From the data below, return the exact lines starting at the line containing "How do I perform: Open the Amplitude" and ending at the line containing "Given: Open HWiNFO sensor settings gear icon", both included, and nothing else.
Provided data: Begin
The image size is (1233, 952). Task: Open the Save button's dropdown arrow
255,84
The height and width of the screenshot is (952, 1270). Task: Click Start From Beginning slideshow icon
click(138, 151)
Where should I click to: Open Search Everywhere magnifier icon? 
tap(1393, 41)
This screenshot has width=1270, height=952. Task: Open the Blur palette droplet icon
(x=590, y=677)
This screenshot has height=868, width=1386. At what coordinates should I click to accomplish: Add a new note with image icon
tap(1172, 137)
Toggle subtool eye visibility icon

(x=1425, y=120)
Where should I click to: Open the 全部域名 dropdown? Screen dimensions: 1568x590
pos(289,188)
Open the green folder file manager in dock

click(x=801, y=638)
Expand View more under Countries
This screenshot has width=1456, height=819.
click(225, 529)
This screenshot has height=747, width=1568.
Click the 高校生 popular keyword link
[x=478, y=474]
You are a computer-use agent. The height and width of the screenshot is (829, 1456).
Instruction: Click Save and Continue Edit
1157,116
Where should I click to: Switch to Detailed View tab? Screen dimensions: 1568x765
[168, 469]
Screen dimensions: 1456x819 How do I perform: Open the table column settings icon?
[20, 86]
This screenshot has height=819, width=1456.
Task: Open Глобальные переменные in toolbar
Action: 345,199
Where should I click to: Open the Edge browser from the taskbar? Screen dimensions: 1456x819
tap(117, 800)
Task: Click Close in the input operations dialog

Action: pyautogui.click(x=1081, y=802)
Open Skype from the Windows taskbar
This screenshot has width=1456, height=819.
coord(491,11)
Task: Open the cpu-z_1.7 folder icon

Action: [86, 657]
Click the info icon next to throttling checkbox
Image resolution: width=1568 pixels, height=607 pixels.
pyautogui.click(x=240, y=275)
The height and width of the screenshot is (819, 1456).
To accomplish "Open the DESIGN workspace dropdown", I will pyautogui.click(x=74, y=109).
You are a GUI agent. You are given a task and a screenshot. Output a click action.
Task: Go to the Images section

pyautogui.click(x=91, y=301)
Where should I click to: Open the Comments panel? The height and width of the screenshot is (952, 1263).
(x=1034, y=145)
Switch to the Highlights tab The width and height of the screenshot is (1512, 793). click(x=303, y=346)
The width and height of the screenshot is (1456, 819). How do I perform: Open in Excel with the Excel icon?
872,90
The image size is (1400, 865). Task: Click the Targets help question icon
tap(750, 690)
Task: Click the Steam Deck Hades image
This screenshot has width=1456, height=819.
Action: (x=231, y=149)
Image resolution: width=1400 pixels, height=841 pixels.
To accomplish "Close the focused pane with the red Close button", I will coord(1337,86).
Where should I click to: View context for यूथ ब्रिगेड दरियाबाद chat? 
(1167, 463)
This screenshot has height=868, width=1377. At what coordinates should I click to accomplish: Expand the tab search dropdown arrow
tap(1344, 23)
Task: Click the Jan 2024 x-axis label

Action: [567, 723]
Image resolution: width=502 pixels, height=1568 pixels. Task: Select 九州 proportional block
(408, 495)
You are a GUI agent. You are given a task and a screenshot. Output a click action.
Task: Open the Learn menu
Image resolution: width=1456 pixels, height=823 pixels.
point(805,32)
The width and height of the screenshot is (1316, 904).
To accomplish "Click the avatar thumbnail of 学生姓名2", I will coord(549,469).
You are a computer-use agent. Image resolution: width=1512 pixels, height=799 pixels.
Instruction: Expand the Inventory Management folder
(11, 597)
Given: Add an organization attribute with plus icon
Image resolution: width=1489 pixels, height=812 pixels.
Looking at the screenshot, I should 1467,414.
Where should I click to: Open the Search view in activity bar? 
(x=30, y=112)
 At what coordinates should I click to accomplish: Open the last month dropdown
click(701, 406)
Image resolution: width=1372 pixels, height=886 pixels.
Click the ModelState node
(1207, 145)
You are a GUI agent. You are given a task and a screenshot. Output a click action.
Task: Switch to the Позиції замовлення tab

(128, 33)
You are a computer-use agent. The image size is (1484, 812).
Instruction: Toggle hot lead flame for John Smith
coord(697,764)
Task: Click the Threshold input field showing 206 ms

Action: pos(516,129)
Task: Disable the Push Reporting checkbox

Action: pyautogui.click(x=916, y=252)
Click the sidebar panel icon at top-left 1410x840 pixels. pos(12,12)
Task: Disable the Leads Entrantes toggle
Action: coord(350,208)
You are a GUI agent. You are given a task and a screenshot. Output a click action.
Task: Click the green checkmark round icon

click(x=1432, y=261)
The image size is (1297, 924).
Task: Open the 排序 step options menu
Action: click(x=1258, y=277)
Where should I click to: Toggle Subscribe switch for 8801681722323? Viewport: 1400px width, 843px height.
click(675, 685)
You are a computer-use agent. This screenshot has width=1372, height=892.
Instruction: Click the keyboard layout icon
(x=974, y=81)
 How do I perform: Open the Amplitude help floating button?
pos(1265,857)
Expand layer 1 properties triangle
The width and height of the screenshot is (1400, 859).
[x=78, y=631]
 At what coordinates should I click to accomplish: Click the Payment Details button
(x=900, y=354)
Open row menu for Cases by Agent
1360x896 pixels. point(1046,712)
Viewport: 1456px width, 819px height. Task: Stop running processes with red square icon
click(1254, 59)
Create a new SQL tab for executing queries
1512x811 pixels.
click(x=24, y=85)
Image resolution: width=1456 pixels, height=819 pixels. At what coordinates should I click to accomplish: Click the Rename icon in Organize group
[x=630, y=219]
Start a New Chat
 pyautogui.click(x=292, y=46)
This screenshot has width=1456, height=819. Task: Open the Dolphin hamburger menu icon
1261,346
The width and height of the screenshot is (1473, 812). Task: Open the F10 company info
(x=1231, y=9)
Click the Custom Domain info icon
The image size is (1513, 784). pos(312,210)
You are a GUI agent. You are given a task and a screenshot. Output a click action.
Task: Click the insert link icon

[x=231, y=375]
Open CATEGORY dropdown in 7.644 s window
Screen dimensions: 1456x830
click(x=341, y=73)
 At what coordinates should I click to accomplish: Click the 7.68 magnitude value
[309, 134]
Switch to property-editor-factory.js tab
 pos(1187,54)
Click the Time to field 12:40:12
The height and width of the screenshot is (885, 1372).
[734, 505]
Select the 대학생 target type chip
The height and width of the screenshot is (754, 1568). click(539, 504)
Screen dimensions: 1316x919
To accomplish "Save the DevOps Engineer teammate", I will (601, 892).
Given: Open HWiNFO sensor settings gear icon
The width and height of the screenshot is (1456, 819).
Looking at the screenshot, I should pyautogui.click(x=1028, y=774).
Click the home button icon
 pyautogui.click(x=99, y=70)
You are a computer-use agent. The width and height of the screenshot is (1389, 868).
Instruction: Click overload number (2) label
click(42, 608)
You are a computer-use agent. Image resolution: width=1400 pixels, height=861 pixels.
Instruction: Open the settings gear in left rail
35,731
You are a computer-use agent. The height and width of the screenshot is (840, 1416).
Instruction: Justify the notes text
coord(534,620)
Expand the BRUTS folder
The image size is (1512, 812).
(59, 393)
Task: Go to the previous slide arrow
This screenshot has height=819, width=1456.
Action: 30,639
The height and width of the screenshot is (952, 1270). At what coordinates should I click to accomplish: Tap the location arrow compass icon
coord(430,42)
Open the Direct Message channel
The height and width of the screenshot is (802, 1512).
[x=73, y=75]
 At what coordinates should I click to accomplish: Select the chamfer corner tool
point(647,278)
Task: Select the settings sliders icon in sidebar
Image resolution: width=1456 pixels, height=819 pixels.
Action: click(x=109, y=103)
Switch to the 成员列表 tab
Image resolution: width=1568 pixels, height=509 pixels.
Provided data: End
Response to the task:
 How do I perform: Open the Amplitude help floating button?
pos(1265,857)
Expand layer 1 properties triangle
The width and height of the screenshot is (1400, 859).
[x=78, y=631]
 At what coordinates should I click to accomplish: Click the Payment Details button
(x=900, y=354)
Open row menu for Cases by Agent
1360x896 pixels. point(1046,712)
Viewport: 1456px width, 819px height. Task: Stop running processes with red square icon
click(1254, 59)
Create a new SQL tab for executing queries
1512x811 pixels.
click(x=24, y=85)
Image resolution: width=1456 pixels, height=819 pixels. At what coordinates should I click to accomplish: Click the Rename icon in Organize group
[x=630, y=219]
Start a New Chat
 pyautogui.click(x=292, y=46)
This screenshot has width=1456, height=819. Task: Open the Dolphin hamburger menu icon
1261,346
The width and height of the screenshot is (1473, 812). Task: Open the F10 company info
(x=1231, y=9)
Click the Custom Domain info icon
The image size is (1513, 784). pos(312,210)
You are a GUI agent. You are given a task and a screenshot. Output a click action.
Task: Click the insert link icon

[x=231, y=375]
Open CATEGORY dropdown in 7.644 s window
Screen dimensions: 1456x830
click(x=341, y=73)
 At what coordinates should I click to accomplish: Click the 7.68 magnitude value
[309, 134]
Switch to property-editor-factory.js tab
 pos(1187,54)
Click the Time to field 12:40:12
The height and width of the screenshot is (885, 1372).
[734, 505]
Select the 대학생 target type chip
The height and width of the screenshot is (754, 1568). click(539, 504)
Screen dimensions: 1316x919
To accomplish "Save the DevOps Engineer teammate", I will (601, 892).
Given: Open HWiNFO sensor settings gear icon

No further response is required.